The animation style is nothing if not a labor of love. Workdays for Kastelic often began at 8:30 AM and lasted 10 hours or more, and were filled with “frantic walkie-talkie calls about puppets breaking,” she says. Her responsibilities as puppet supervisor included figuring out, in meticulous fashion, the puppet needs of the project—scene by scene—assembling the final puppets (hair, wardrobe), and negotiating with all the various departments to meet the day’s goals. The crew consisted of 10 to 20 people depending on the stage of production. “At one point we had about 20 stages running at once,” Kastelic says. There was an extensive, ongoing process of tests and research and the design of the puppets was refined as the process went along, beginning as wired armatures and eventually becoming ball-and-socket creations.
This evolution in technique and design came as a result of a desire on the directors’ part for some of the most humanesque, fluid movement possible in the art form. “That was the most challenging part,” Kastelic says, “because the puppets are also proportioned like humans, so they need to bend in the right places. When you have something that’s stylized you can get away with a lot more because nobody knows how a character like Coraline, who looks a little bit abstract, might move.”

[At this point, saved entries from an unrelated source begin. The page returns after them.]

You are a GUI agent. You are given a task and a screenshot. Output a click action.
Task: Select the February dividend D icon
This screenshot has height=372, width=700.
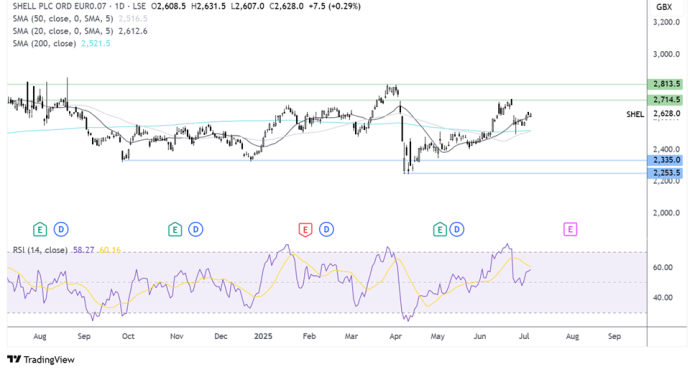click(x=326, y=230)
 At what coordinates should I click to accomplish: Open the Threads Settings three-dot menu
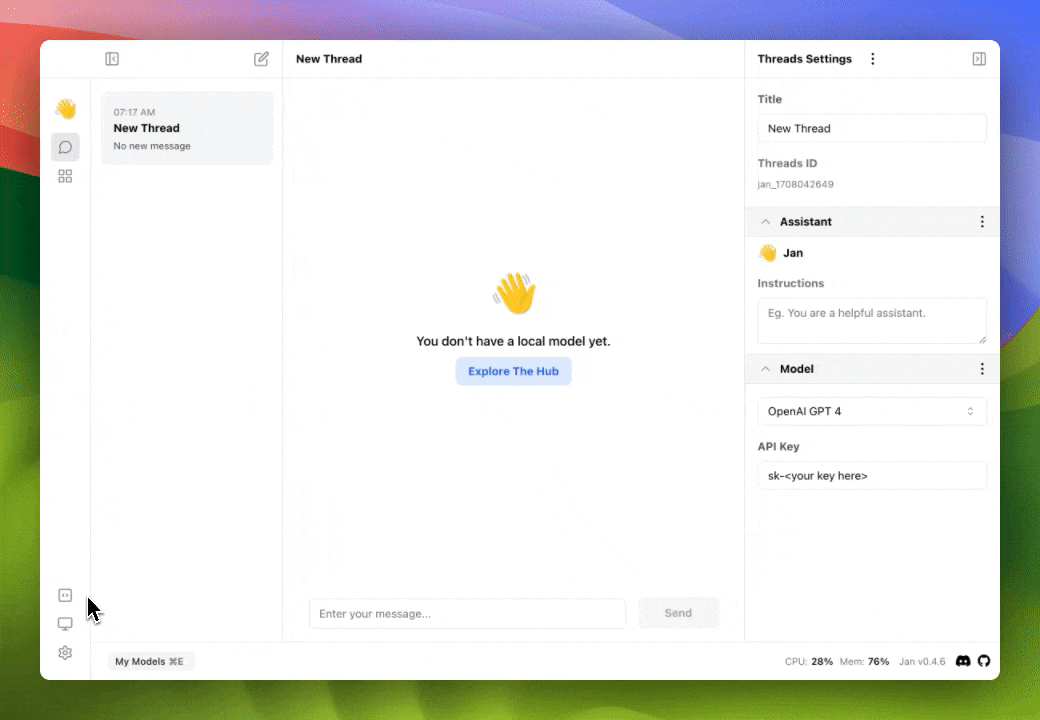(x=873, y=59)
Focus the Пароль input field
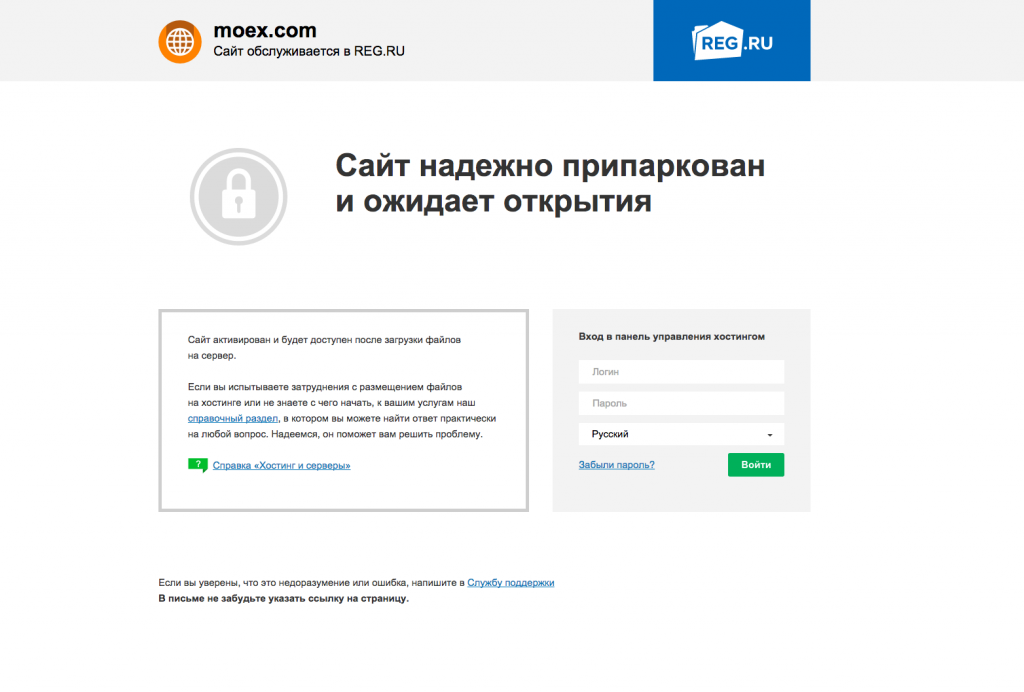This screenshot has width=1024, height=692. [681, 403]
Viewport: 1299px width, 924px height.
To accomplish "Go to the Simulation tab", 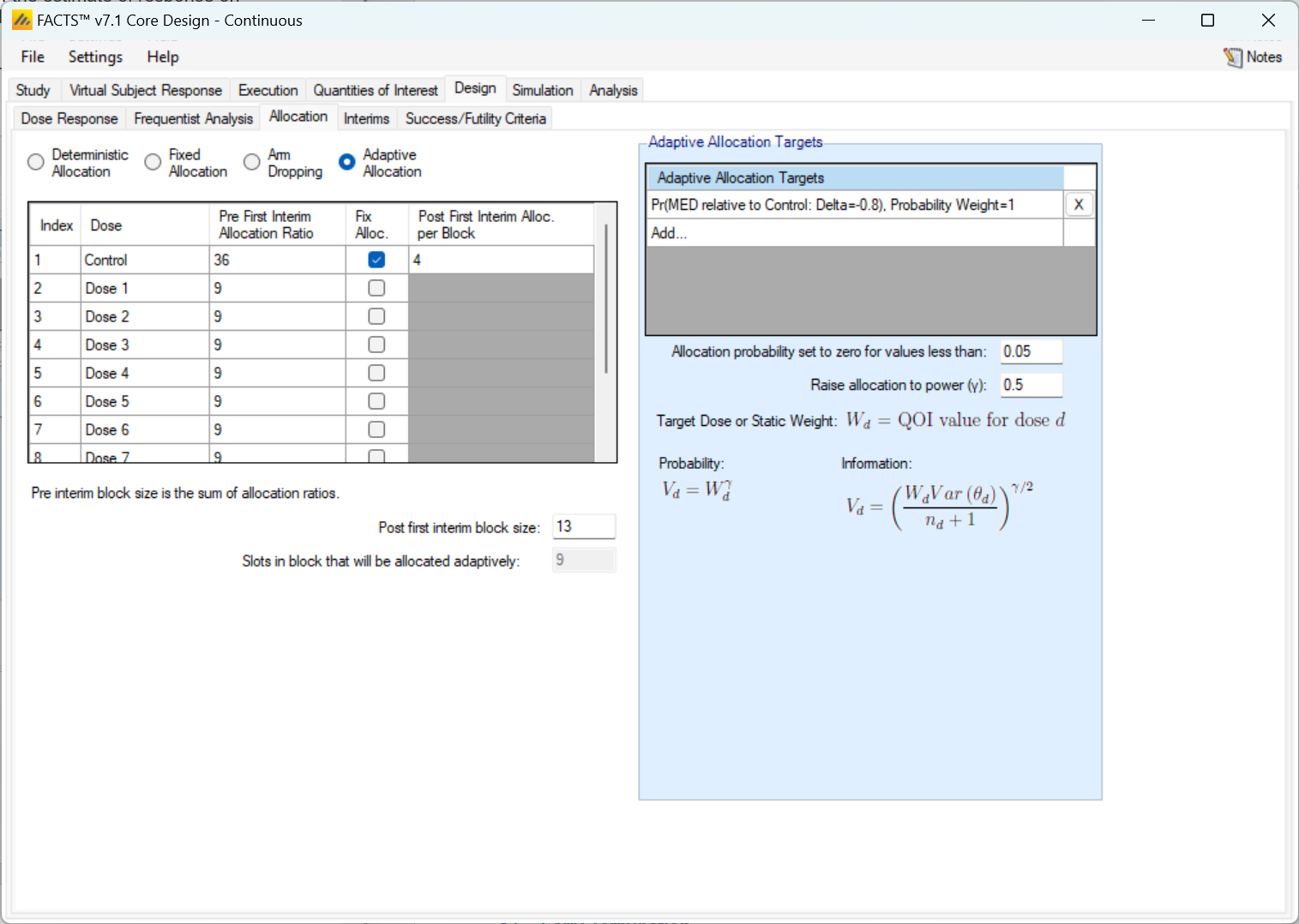I will (542, 90).
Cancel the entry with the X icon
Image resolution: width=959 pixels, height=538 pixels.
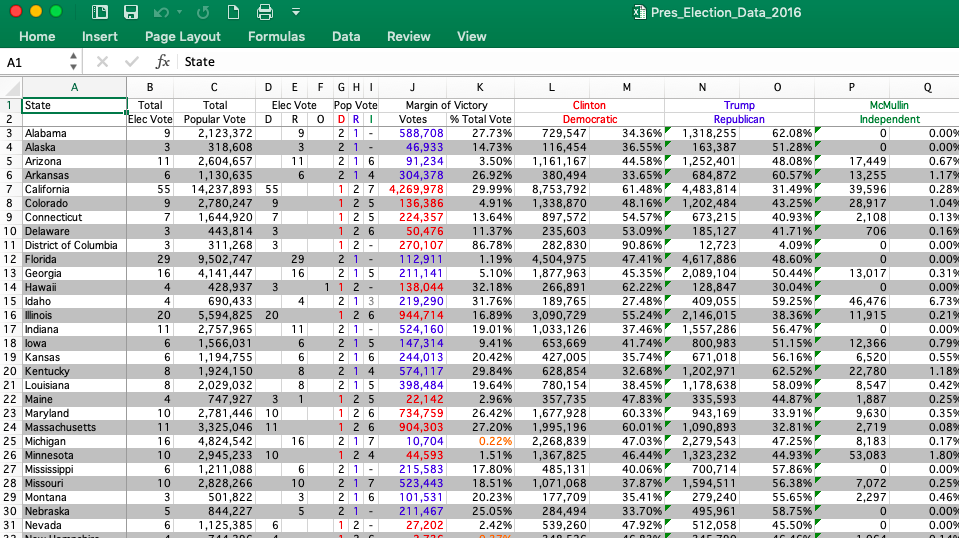point(102,62)
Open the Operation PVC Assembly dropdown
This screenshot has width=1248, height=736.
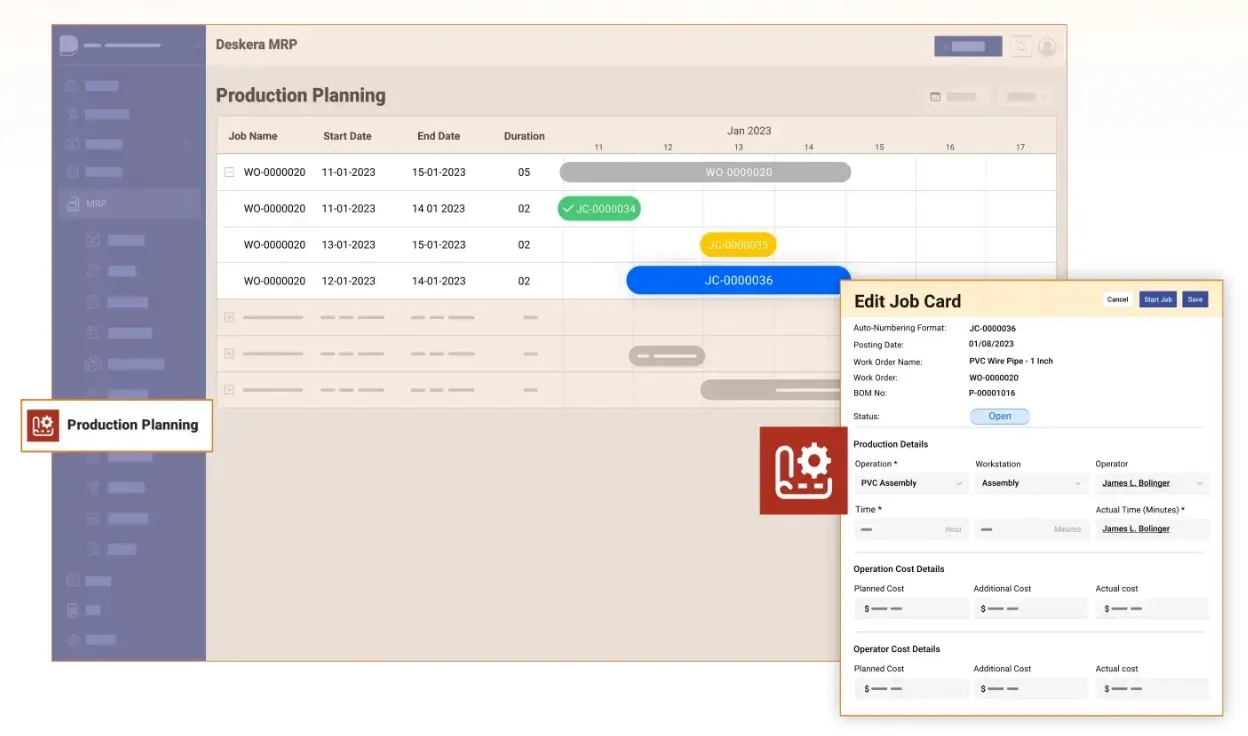coord(911,483)
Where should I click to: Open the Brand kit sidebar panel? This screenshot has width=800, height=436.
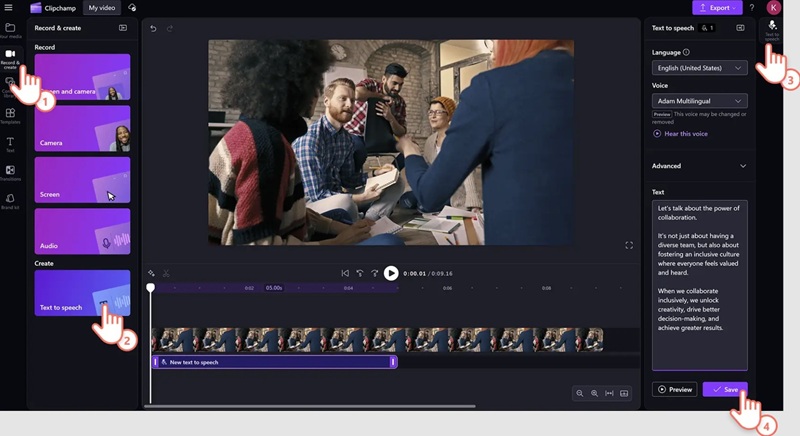coord(10,201)
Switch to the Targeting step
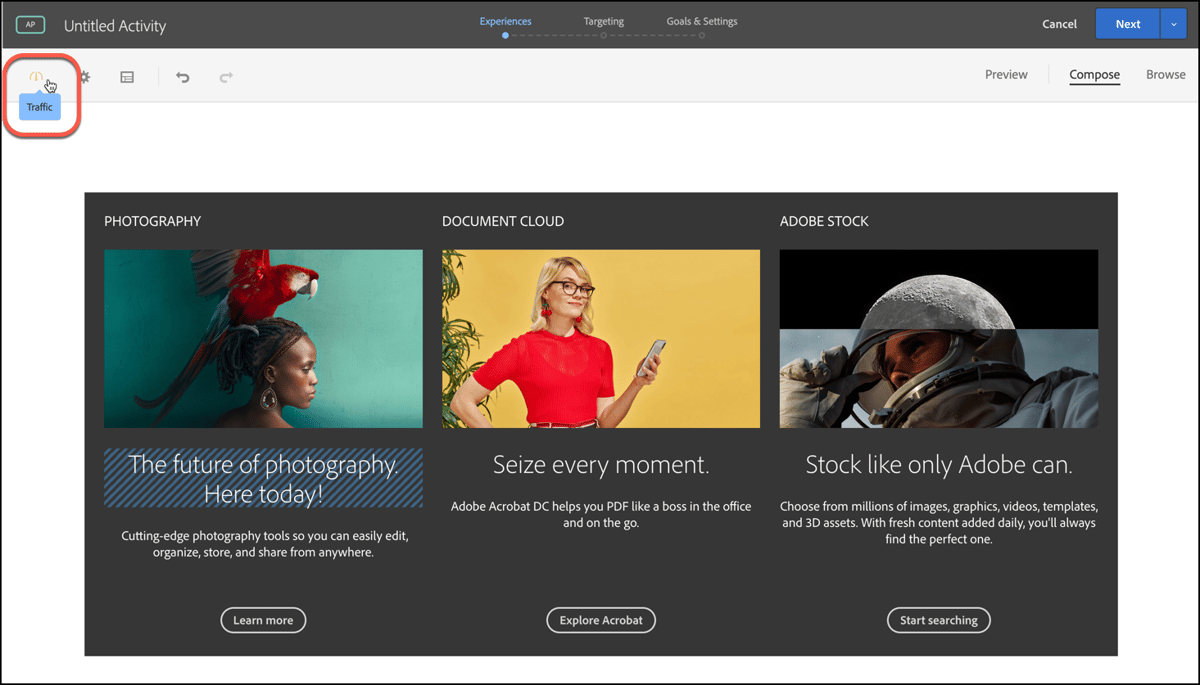Viewport: 1200px width, 685px height. click(603, 20)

An additional directors’ choice was to include the two-face plate—for the upper and lower parts of the face—in the shot, rather than editing them out in post. Kastelic approves of this choice. “That’s why I like stop motion. It’s handmade. It just gives it a life,” she says. Moreover, as a story about what it mean’s to be a human being there’s an artistic statement there about the way in which we, as humans, are our own creations.
While all film production is a laborious exercise, stop-motion is one of the most intensive crafts of all, and comes with its own unique set of problems. “With a lot things, materials just take time to dry,” says Kastelic. “There’s nothing you can do if something takes two hours to set, so a lot of times you stay late and get all the things you can done, and then get back here. It feels like you never left.” It’s also a craft where the tiniest change can have significant consequences.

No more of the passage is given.